The problem => Going down the data below, set down exactly the line with "The width and height of the screenshot is (1400, 858)." and each line after it through the line with "Task: Expand the Departments dropdown"; no other lines.

━━━ Task material

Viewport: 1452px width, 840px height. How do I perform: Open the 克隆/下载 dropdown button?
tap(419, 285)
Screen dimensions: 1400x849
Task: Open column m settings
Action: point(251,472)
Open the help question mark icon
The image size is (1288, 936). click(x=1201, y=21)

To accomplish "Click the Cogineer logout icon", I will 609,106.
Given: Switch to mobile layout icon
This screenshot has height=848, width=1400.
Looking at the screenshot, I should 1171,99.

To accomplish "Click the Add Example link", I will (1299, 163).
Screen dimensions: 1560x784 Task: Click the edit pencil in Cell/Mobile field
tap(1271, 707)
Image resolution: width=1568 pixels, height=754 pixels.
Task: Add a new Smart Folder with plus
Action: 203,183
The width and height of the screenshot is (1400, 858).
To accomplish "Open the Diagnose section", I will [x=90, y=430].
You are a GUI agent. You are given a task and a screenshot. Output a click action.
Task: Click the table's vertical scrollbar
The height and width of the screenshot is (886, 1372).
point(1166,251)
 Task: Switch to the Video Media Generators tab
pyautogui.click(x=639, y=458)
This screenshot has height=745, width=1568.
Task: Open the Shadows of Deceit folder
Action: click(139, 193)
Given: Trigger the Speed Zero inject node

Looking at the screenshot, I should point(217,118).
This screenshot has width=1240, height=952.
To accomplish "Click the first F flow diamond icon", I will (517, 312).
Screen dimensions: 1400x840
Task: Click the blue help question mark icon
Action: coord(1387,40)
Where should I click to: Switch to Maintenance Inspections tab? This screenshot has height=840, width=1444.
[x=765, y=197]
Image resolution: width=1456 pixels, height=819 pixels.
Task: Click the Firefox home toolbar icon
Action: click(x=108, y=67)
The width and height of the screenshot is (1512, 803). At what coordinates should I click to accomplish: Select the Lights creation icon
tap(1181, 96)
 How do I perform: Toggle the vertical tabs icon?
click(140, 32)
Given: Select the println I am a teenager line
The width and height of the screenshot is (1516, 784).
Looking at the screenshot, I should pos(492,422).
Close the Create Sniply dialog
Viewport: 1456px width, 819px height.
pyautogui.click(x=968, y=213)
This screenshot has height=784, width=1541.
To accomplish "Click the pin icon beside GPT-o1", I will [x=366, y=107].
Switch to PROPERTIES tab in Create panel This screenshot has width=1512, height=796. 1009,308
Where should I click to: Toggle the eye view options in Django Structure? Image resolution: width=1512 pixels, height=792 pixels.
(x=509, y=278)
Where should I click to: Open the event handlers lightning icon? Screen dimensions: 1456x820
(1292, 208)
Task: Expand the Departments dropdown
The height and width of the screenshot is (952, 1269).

━━━━━━

Solution for this problem =>
The width and height of the screenshot is (1400, 858).
To accomplish "Open the Diagnose section", I will [x=90, y=430].
You are a GUI agent. You are given a task and a screenshot. Output a click action.
Task: Click the table's vertical scrollbar
The height and width of the screenshot is (886, 1372).
point(1166,251)
 Task: Switch to the Video Media Generators tab
pyautogui.click(x=639, y=458)
This screenshot has height=745, width=1568.
Task: Open the Shadows of Deceit folder
Action: click(139, 193)
Given: Trigger the Speed Zero inject node

Looking at the screenshot, I should point(217,118).
This screenshot has width=1240, height=952.
To accomplish "Click the first F flow diamond icon", I will (517, 312).
Screen dimensions: 1400x840
Task: Click the blue help question mark icon
Action: coord(1387,40)
Where should I click to: Switch to Maintenance Inspections tab? This screenshot has height=840, width=1444.
[x=765, y=197]
Image resolution: width=1456 pixels, height=819 pixels.
Task: Click the Firefox home toolbar icon
Action: click(x=108, y=67)
The width and height of the screenshot is (1512, 803). At what coordinates should I click to accomplish: Select the Lights creation icon
tap(1181, 96)
 How do I perform: Toggle the vertical tabs icon?
click(140, 32)
Given: Select the println I am a teenager line
The width and height of the screenshot is (1516, 784).
Looking at the screenshot, I should pos(492,422).
Close the Create Sniply dialog
Viewport: 1456px width, 819px height.
pyautogui.click(x=968, y=213)
This screenshot has height=784, width=1541.
To accomplish "Click the pin icon beside GPT-o1", I will [x=366, y=107].
Switch to PROPERTIES tab in Create panel This screenshot has width=1512, height=796. 1009,308
Where should I click to: Toggle the eye view options in Django Structure? Image resolution: width=1512 pixels, height=792 pixels.
(x=509, y=278)
Where should I click to: Open the event handlers lightning icon? Screen dimensions: 1456x820
(1292, 208)
Task: Expand the Departments dropdown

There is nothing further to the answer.